Last night when the bathtub broke its leg…

Monday, February 26th, 2018

… we heard not a thing.  Not a bang or a whimper.  When you consider the weight of that old cast iron tub, you’d think we’d have heard SOMEthing.  Or that the house would have shifted just a bit on its foundation.  Or at the very least, the floor tiles in the bathroom would have cracked.

But… we noticed nothing at all until this morning.  The news was ‘delivered’ (more or less) by the duck and the frog.  And, also, by the fact that the soap holder was cattywampus.  That soap holder is also the usual resting place of the rubber duckie and the fat green frog.  They are always hopeful that the Red House cousins will come and play with them in the bath.  It has only happened once, a long time ago, and they are probably too big for a Bathtub Adventure these days.  (But don’t tell Duckie and Frog.)

I became alarmed when I saw that Duckie was pitching forward at a rather precarious angle and Frog had hopped right down to the bottom of the tub!  From my vantage point, everything else looked fairly normal.  It wasn’t until I bellied onto the floor and took a look under the tub that I saw the problem.  (And the dust!)  Her (the tub must be female with those substantial curves at the front and back ends…) right front foot was lying on its side.  Disconnected and useless!

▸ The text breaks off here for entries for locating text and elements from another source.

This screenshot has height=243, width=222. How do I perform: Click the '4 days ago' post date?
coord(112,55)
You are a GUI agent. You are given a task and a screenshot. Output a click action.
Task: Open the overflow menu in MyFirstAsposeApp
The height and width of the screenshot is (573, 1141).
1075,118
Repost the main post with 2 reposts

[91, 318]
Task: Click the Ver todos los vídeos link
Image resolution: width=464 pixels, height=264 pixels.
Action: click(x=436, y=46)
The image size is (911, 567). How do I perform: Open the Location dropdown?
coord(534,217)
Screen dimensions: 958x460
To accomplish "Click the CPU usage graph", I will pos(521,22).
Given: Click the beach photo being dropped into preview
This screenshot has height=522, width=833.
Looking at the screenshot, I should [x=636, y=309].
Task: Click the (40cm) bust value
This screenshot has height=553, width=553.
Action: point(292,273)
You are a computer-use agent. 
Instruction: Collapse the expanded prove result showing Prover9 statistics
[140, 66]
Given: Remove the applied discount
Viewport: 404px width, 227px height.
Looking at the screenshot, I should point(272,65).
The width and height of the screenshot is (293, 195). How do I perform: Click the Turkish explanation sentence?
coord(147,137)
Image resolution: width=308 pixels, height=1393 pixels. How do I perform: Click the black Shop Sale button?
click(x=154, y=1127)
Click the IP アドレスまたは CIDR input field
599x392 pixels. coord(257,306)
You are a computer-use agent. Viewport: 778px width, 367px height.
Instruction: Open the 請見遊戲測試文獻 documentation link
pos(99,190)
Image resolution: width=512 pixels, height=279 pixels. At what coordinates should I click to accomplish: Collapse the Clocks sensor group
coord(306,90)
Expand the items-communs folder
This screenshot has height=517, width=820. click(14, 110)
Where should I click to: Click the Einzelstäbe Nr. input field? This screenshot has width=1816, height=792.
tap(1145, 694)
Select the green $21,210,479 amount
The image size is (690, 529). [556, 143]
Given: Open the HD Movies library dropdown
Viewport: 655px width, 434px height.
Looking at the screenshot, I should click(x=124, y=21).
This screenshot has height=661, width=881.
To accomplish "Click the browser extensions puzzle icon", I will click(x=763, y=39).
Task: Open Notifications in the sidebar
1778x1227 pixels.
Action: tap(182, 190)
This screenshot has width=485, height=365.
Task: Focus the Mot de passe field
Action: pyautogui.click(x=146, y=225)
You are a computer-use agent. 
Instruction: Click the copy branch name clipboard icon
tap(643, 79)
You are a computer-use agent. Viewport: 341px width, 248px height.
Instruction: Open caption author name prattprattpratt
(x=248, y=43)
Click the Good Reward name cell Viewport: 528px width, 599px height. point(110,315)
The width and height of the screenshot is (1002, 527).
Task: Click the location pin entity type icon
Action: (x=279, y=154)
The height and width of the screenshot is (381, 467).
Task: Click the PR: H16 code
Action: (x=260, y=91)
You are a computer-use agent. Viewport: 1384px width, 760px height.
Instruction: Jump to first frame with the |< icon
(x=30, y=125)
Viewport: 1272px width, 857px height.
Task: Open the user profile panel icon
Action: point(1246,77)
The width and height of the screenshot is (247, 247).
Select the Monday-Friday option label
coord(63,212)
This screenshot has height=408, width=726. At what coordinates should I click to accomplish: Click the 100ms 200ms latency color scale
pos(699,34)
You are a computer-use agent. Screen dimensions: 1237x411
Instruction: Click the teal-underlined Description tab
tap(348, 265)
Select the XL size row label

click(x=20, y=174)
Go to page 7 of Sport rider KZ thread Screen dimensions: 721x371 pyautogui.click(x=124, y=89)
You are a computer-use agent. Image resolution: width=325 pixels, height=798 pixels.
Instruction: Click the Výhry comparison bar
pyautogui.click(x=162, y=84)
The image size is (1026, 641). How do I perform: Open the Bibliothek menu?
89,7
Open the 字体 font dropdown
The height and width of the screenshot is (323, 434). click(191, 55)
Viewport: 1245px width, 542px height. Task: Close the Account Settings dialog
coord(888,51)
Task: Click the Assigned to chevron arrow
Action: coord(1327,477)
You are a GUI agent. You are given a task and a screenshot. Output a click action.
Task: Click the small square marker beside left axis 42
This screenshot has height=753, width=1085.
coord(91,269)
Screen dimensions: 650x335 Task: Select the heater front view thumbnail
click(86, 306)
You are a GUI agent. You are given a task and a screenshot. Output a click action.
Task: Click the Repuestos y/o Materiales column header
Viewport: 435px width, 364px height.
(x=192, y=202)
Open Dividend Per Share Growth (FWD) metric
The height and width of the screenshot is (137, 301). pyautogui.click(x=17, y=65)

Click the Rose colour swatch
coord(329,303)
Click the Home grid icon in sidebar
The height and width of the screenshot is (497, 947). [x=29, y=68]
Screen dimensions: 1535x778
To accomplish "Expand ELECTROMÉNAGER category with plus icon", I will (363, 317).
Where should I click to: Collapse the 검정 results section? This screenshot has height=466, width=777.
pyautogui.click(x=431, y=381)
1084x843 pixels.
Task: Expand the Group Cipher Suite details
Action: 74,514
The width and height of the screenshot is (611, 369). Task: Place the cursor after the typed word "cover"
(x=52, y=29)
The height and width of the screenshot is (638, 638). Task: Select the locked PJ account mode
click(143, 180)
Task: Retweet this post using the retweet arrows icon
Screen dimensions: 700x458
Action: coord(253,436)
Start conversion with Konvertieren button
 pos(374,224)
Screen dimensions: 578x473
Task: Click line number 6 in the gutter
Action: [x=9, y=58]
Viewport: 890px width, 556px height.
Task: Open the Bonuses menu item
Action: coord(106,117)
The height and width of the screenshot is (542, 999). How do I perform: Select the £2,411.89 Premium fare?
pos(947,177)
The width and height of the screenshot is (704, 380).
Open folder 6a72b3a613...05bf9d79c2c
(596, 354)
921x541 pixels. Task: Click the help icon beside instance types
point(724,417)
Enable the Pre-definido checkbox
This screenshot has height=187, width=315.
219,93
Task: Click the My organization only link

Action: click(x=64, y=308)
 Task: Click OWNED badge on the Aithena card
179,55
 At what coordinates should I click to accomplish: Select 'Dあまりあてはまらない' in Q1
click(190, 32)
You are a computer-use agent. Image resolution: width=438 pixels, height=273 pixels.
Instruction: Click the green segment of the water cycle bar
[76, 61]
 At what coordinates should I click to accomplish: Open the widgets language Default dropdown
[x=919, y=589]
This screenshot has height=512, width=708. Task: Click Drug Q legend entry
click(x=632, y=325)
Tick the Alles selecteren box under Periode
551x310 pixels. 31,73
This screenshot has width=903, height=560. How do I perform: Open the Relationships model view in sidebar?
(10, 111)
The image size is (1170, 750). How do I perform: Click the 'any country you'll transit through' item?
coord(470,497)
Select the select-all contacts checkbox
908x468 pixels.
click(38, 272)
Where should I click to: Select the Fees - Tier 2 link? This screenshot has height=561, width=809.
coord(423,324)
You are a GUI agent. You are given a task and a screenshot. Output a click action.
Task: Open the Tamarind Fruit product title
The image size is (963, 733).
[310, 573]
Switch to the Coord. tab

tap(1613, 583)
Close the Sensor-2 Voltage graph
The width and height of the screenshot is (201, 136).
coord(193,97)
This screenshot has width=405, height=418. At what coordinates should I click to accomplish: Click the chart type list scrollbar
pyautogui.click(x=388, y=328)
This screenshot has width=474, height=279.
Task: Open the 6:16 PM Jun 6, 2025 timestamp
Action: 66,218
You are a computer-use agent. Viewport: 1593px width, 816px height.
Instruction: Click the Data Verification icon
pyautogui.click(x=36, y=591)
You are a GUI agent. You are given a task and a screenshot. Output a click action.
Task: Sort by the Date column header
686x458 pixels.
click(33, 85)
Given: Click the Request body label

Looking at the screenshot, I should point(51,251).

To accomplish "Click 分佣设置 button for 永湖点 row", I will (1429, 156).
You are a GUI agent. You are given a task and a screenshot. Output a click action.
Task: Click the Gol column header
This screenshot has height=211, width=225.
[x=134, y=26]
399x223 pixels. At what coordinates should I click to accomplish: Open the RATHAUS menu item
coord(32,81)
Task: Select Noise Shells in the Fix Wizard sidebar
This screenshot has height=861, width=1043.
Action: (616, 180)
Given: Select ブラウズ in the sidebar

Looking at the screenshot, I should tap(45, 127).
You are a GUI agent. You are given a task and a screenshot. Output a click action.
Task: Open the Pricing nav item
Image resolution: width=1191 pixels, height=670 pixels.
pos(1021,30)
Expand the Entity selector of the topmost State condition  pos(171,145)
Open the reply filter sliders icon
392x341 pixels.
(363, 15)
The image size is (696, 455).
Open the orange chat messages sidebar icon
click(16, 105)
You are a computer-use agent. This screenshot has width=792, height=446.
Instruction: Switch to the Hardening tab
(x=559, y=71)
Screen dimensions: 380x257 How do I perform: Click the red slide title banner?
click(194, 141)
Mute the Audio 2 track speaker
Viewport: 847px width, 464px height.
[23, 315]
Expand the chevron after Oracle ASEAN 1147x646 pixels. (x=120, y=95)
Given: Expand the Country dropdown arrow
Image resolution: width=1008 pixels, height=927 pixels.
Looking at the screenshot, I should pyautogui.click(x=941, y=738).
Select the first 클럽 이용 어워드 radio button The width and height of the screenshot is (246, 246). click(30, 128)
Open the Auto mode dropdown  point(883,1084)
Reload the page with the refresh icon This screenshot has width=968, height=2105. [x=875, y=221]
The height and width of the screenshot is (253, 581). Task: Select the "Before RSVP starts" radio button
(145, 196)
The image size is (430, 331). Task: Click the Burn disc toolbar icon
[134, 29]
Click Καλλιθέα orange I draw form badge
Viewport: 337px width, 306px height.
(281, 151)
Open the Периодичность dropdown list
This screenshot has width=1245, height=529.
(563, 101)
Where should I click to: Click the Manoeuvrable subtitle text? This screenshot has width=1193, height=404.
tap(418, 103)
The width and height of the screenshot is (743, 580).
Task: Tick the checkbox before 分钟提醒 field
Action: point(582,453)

Only the plumbing connections and the other three feet are holding her up.  And, as Frog and Duckie could tell you, not quite evenly, at that.  I’m not sure how we’ll get her ‘back on her feet’, so to speak.  And, the scary part is, the other three feet look a bit askew.  Torqued somehow.

My best guess is that those claw feet got to tapping to the music of the Skamokawa Swamp Opera last night.  (They were playing in the room just next door.)  Toe-tapping by a clawfoot tub can be dangerous!  Just ask Duckie and Frog!